## [Task goal]
From the records below, find each line with the string "preview" and copy it.

## [Collection entries]
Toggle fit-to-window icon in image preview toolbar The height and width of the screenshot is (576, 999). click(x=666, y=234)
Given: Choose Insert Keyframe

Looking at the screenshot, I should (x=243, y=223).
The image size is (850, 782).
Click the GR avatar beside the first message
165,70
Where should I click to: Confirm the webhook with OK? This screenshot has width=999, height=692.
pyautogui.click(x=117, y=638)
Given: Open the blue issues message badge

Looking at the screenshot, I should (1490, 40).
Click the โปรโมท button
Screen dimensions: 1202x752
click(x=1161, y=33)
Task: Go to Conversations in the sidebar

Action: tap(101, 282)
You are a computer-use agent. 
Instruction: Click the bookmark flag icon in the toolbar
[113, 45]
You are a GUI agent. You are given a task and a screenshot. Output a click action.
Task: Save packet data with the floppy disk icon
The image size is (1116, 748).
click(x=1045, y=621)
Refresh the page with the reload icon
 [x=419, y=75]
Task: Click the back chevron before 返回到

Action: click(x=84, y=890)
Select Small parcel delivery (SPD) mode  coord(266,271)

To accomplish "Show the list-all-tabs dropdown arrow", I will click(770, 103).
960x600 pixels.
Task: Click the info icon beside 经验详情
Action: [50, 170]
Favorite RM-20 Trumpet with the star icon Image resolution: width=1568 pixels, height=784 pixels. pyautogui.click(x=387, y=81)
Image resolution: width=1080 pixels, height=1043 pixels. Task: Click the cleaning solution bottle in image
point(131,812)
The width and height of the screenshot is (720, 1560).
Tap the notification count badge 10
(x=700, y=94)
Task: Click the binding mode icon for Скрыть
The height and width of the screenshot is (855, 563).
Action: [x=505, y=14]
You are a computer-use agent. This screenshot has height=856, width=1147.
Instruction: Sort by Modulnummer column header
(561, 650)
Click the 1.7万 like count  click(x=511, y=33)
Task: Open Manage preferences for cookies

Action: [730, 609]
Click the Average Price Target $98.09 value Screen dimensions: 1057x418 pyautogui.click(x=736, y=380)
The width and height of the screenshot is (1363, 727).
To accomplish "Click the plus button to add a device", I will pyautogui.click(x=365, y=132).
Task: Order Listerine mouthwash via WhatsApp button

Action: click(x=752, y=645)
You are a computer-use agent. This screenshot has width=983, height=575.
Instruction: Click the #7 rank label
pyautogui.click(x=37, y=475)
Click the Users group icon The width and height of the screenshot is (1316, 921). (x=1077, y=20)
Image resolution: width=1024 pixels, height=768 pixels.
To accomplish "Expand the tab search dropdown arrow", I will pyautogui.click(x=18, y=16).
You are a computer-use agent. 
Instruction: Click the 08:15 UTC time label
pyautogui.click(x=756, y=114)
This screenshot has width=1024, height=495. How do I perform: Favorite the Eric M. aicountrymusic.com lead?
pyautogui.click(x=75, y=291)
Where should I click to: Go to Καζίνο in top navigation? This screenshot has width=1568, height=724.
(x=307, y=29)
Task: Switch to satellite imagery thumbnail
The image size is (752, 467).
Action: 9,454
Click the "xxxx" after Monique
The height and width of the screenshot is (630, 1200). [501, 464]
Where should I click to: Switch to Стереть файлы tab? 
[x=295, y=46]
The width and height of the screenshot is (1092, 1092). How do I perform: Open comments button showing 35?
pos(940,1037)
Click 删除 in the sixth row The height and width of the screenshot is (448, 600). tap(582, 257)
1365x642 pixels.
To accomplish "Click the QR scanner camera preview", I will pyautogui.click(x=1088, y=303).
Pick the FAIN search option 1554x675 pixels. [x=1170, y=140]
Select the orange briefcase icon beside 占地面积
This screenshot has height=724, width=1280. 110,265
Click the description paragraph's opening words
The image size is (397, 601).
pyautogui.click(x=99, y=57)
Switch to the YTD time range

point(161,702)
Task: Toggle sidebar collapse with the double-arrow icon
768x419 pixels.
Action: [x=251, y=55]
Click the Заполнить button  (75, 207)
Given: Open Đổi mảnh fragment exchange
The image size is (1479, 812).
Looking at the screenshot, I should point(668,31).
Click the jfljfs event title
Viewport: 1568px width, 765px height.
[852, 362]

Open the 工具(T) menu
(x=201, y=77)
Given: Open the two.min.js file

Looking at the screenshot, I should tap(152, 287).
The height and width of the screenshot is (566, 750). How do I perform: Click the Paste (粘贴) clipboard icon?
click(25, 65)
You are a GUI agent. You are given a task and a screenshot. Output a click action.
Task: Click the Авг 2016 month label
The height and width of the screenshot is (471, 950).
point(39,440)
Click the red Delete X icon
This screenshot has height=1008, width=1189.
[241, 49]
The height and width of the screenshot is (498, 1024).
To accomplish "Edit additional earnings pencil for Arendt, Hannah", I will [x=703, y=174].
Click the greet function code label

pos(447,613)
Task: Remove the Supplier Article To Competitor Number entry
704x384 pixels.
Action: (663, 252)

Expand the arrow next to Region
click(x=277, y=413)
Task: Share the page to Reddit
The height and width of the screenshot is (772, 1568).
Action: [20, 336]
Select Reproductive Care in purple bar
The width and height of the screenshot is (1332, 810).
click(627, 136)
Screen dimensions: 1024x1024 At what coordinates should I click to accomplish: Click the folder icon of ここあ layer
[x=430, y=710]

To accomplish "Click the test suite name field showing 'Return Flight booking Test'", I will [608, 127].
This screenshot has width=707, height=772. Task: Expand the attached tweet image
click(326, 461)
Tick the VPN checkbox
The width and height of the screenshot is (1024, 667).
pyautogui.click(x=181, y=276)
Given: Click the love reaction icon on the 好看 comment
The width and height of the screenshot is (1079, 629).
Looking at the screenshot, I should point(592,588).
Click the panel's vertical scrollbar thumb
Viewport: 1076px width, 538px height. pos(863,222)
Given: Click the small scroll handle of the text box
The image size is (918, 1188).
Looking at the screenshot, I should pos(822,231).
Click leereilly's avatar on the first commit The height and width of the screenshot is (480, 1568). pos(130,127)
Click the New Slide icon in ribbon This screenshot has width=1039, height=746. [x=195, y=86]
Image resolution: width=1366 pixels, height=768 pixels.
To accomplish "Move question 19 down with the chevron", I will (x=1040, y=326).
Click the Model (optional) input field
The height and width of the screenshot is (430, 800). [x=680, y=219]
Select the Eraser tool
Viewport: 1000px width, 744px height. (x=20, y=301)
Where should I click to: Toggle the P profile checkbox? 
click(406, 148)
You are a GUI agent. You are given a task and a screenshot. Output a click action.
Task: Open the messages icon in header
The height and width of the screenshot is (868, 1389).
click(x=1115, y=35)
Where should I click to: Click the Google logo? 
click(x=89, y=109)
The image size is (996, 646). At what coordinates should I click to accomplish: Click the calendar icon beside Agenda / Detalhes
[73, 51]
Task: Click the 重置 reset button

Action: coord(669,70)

## [Problem solution]
Toggle fit-to-window icon in image preview toolbar The height and width of the screenshot is (576, 999). click(x=666, y=234)
To accomplish "Click the QR scanner camera preview", I will pyautogui.click(x=1088, y=303).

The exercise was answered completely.